Женщина объяснила. И про баклашкинское письмо сказала.
— О, это он мастер. Куда только не пишет! Как что прочтет — сразу строчит…
Комната была большая, вымытая и вся заставленная цветами.
— Он у нас грамотный, не смотри что шофер.
— Василиса! — прогремел из-за стены голос.
Хозяйка махнула рукой, улыбнулась, показав по две ямочки на каждой щеке, охнула не то сокрушенно, не то восхищенно, и заспешила к двери.
Вот тогда-то и появился сам Баклашкин. Был он огромных размеров медвежонок. Медвежонок, а не медведь. Глазки медвежоночьи, голубые, молочные; лапы тяжелые (одну он протянул для пожатия); физиономия улыбчивая, но не от скрытности, как у взрослого зверя, а от детства.
— Давай-ка нам чайку, мать! — И вздохнул грузно. — Так, значит, по письму пожаловали, барышня? Садитесь. Вот сюда, к столу. Чего-нибудь нам сообразят сейчас.
— Спасибо, я сыта, — соврала женщина, хотя ей очень хотелось попробовать из рук хозяйки.
Баклашкин махнул лапой, даже спорить не стал.

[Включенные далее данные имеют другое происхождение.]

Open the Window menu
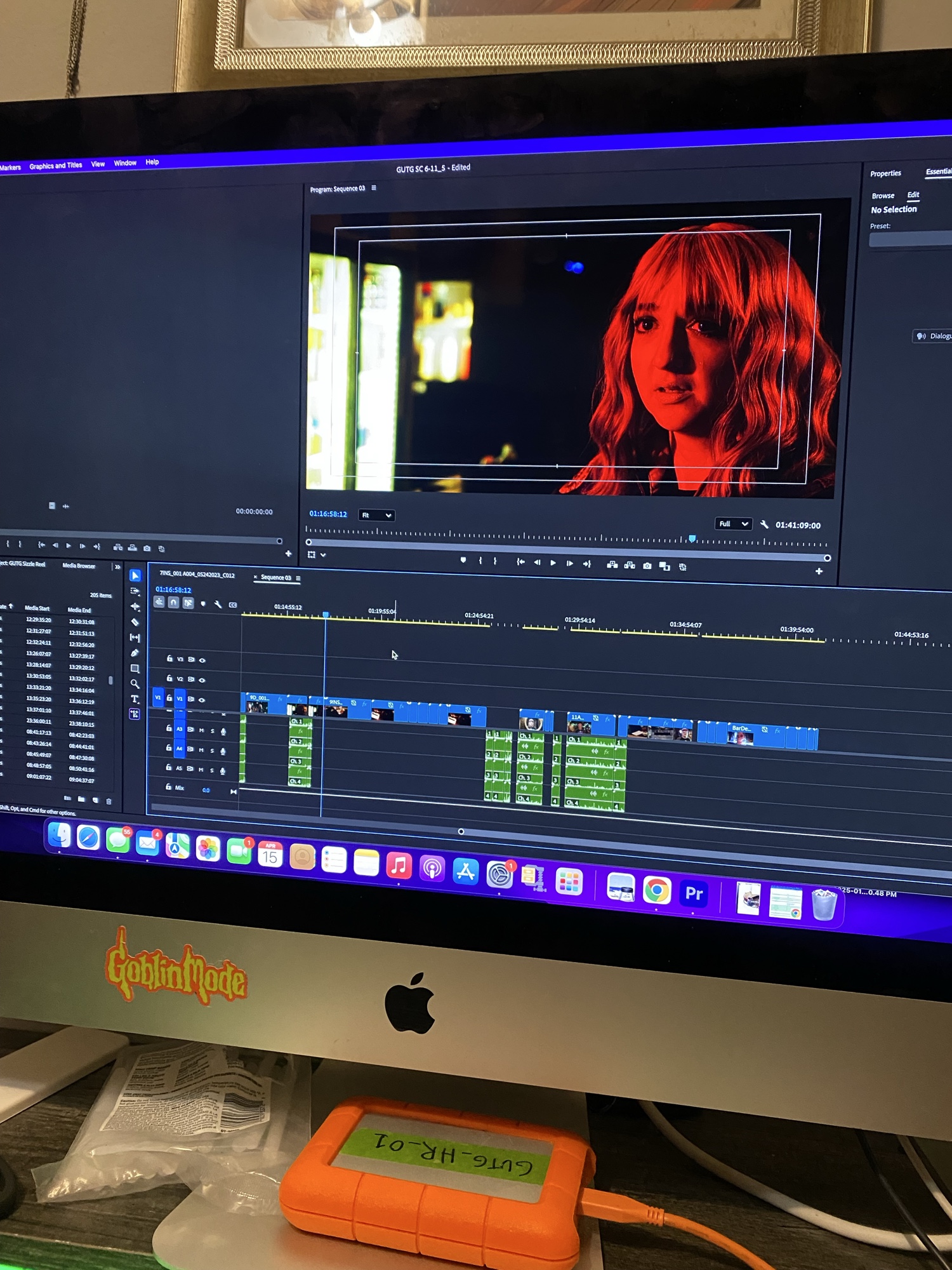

— Так про письмо вот я что, сразу уж… Это… — Он оттопырил толстые губы. — Ну, я тогда на сына осерчал. — Голова его наклонилась смущенно. — Он на инженера выучился, заочно окончил, и говорит: не приеду к вам, работать, мол, негде. У нас-то, здесь, и — негде! Дак я ведь знаю, он, стервец, отдельно жить хочет. Ну, думаю, не будет по-твоему. Отгрохаем тебе завод. И — в горком, и в горсовет, и в газеты… Что, мол, и нам тоже эта самая цивилизация… — И оглянулся на дверь, заговорил тише: — Так они меня в этот вот дом переселили. Хозяйку водой отливали, как нашу хибару бросала. Там и садик был, и огород на три сотки… А теперь привыкла. В ванной стирает — так не сунься. Воду горячую требует, забыла, как к колодцу по грязи шлепала.
— А сын?
— Чего — сын? Отрезанный ломоть. Жена, детишки. Как отдыхать едут — нам подбрасывают.
— А живет где?
— Да где ж? В Москве. Я б его, стервеца, и не пустил сюда с этой фифой…
«А медвежонок-то с характером!» — усмехнулась про себя женщина.
Вошла хозяйка. Разговор уже смолк, но она, похоже, слышала — недовольно повела головой: видно, был у них давний и тяжелый спор. И еще не кончился.
— А ты, барышня… Звать-то тебя как?
— Анна Сергеевна.
— Ты, Сергевна, вот куда погляди: осушение у нас тут ведут, приехали какие-то, не наши. Так они что — верховые болота сушат. Из которых река начинается. Улавливаешь?
— Не может того быть. Это вы тоже на кого-то сердитесь?
— Верно, верно, дочка, — вмешалась и хозяйка. — Ведь что там прежде было! И брусника, и подальше — клюква, теперь — шаром покати. И трава не растет.
— Да на этих почвах, барышня, чтоб вы знали, посеешь — не вырастет. И деревья сохнут, и дичь улетела к чертовой матери.
Хозяйка расставляла чашки, баночки с вареньем, потом из кухни пахнуло печеным, и она сорвалась туда.
— Не очень я вам верю, — ласково улыбнулась женщина. Ей нравился этот обстоятельный мужичок. — Потому что про верховые болота все знают, и специалисты — тоже.
— А то нет! — так же басовито-мягко отозвался Баклашкин. — Я у этих осушителей планы смотрел: у них помечено — здесь клочочек да там болотце, а всего столько-то га. Так вот они чем по лесу-то гонять, разом большое болото и обсушат. Аккурат на столько-то га.